Stored records
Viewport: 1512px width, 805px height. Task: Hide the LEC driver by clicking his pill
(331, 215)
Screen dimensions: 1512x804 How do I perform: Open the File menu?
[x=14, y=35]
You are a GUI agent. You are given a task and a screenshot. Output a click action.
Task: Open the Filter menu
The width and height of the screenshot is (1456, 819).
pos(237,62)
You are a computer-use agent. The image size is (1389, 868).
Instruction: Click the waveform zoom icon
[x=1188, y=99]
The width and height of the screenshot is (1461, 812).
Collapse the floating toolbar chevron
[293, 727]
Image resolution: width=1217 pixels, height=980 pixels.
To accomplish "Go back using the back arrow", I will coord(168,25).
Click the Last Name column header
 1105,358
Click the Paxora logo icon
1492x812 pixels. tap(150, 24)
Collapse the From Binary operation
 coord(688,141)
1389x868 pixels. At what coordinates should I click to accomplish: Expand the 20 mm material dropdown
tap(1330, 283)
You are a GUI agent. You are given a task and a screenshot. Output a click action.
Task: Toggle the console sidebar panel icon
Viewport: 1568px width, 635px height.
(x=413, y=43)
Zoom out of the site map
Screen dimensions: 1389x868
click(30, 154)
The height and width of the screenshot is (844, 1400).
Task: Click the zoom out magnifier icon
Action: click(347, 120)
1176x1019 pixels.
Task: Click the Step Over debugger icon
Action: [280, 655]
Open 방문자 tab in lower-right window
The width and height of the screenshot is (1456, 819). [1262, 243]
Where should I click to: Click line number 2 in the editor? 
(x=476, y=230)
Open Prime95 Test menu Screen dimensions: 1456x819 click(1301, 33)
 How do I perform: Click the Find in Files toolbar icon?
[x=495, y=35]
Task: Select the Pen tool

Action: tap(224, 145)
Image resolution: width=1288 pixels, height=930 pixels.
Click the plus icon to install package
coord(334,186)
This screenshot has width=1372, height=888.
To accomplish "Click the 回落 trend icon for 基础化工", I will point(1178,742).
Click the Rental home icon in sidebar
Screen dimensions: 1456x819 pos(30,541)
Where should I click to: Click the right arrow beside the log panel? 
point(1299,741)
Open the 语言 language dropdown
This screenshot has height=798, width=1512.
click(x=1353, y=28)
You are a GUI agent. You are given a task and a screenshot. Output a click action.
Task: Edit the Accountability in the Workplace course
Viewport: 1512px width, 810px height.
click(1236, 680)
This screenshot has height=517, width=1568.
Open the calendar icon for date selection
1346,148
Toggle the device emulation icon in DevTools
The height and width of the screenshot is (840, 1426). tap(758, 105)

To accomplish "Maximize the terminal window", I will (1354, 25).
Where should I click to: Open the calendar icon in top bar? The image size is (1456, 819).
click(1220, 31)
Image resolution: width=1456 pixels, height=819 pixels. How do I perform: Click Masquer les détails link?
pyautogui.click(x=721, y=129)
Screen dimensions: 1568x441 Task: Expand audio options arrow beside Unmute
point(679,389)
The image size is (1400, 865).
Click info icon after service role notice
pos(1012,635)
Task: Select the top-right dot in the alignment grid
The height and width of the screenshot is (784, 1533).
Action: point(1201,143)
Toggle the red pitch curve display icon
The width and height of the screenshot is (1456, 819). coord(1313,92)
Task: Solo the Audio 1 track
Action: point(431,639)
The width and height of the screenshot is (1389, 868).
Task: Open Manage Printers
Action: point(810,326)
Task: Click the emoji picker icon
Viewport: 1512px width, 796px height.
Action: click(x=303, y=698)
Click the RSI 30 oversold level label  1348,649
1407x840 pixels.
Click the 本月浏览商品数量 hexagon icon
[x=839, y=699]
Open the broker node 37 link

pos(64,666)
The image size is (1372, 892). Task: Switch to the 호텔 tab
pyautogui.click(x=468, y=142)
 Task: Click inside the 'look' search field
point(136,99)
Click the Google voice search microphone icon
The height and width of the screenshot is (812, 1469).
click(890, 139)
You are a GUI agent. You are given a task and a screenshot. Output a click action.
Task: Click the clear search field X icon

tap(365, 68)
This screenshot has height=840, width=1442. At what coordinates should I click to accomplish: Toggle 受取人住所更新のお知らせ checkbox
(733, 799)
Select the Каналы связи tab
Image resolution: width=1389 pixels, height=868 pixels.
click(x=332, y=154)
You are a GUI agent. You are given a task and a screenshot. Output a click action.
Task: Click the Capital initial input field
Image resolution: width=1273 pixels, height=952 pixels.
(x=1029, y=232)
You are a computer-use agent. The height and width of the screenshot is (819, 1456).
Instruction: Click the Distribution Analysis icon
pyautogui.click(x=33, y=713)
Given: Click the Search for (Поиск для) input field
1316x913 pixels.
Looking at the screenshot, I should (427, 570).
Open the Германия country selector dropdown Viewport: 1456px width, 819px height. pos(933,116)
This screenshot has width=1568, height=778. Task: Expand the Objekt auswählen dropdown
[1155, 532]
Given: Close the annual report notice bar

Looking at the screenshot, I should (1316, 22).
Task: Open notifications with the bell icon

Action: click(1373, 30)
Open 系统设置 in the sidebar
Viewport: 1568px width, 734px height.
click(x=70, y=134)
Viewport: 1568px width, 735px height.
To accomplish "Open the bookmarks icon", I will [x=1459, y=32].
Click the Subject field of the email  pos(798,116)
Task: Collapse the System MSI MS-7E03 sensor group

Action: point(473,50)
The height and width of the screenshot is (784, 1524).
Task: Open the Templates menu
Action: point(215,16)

§ EXERCISE REQUIREMENTS
Reply with the lines from the first line of the entries through the line that contains "Task: Toggle the console sidebar panel icon", repeated exactly with both ends kept, and with nothing else.

§ YOUR RESPONSE
Viewport: 1512px width, 805px height. Task: Hide the LEC driver by clicking his pill
(331, 215)
Screen dimensions: 1512x804 How do I perform: Open the File menu?
[x=14, y=35]
You are a GUI agent. You are given a task and a screenshot. Output a click action.
Task: Open the Filter menu
The width and height of the screenshot is (1456, 819).
pos(237,62)
You are a computer-use agent. The image size is (1389, 868).
Instruction: Click the waveform zoom icon
[x=1188, y=99]
The width and height of the screenshot is (1461, 812).
Collapse the floating toolbar chevron
[293, 727]
Image resolution: width=1217 pixels, height=980 pixels.
To accomplish "Go back using the back arrow", I will coord(168,25).
Click the Last Name column header
 1105,358
Click the Paxora logo icon
1492x812 pixels. tap(150, 24)
Collapse the From Binary operation
 coord(688,141)
1389x868 pixels. At what coordinates should I click to accomplish: Expand the 20 mm material dropdown
tap(1330, 283)
You are a GUI agent. You are given a task and a screenshot. Output a click action.
Task: Toggle the console sidebar panel icon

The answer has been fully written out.